Dans la salle, nous ne croisons pas tant de monde que je l'imaginais. Ce qui nous permet d'avoir l'embarras du choix quant aux places disponibles. D'instinct, nous nous mettons en retrait dans un coin, côte à côte.
– Il y a quelques étudiants que j'ai déjà croisé sur le campus, remarque ma camarade.
– Je ne fais pas attention à tous les visages que je rencontre à l'université, je lui explique. Seulement ceux qui me semblent importants à retenir.
– Tu me reconnaîtrais ? demande Hakan d'humeur taquine.
– Canne de marche, cheveux longs et lâchés, yeux gris perçants... Je pense que ça devrait aller, oui.
Je souris en pensant à ma remarque. Bien sûr que je la retrouverais dans tout le campus : elle n'est pas qu'une étudiante parmi les autres pour moi. Je me tourne vers elle et, en y regardant de plus près, je constate quelque chose de changé chez ma partenaire.
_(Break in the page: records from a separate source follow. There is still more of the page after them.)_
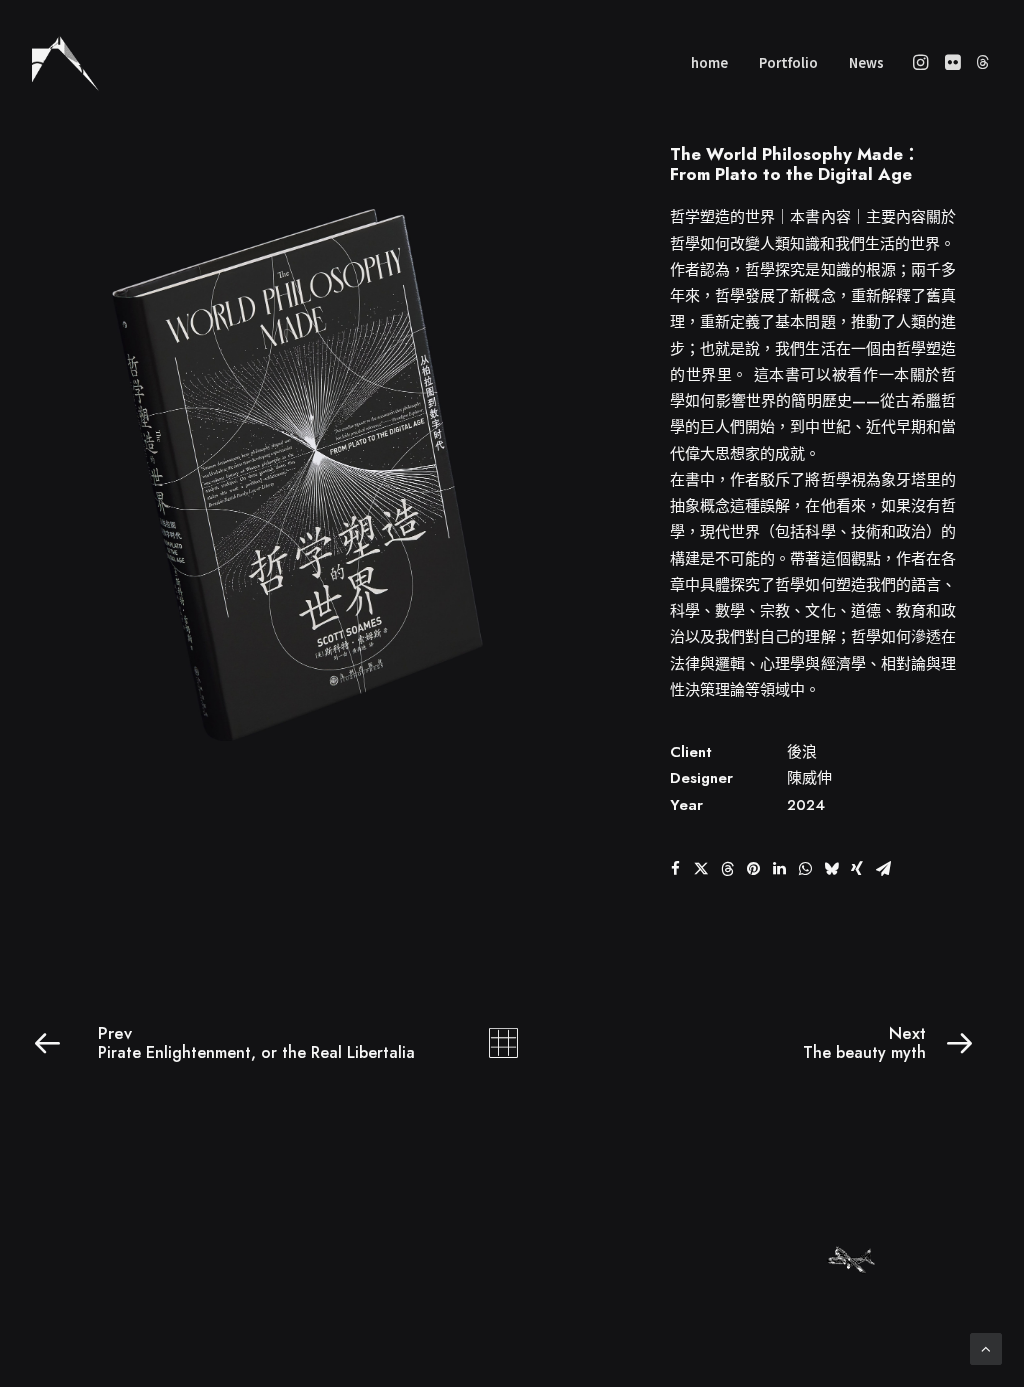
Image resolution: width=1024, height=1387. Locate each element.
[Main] (512, 1043)
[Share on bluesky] (831, 869)
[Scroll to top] (986, 1346)
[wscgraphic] (65, 62)
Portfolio (788, 62)
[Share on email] (883, 869)
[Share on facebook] (675, 869)
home (709, 62)
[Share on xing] (857, 869)
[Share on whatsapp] (805, 869)
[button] (922, 62)
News (866, 62)
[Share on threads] (727, 869)
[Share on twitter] (701, 869)
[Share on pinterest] (753, 869)
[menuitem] (709, 62)
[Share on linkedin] (779, 869)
Elle continue de porter son sourire narquois aux lèvres.
– Tu t'es apprêtée ? je m'étonne. Tu ne mets jamais ce genre de tenue !
Elle me somme de me taire d'un geste. Après un instant, alors que la conférence va enfin débuter, elle se penche vers moi pour murmurer.
– J'avais un test pour mon cours de piano. On fait un effort de présentation pour ce genre d'occasion. Et pour ta gouverne, j'ai plusieurs tenues de travail que je n'enfile pas pour aller en cours.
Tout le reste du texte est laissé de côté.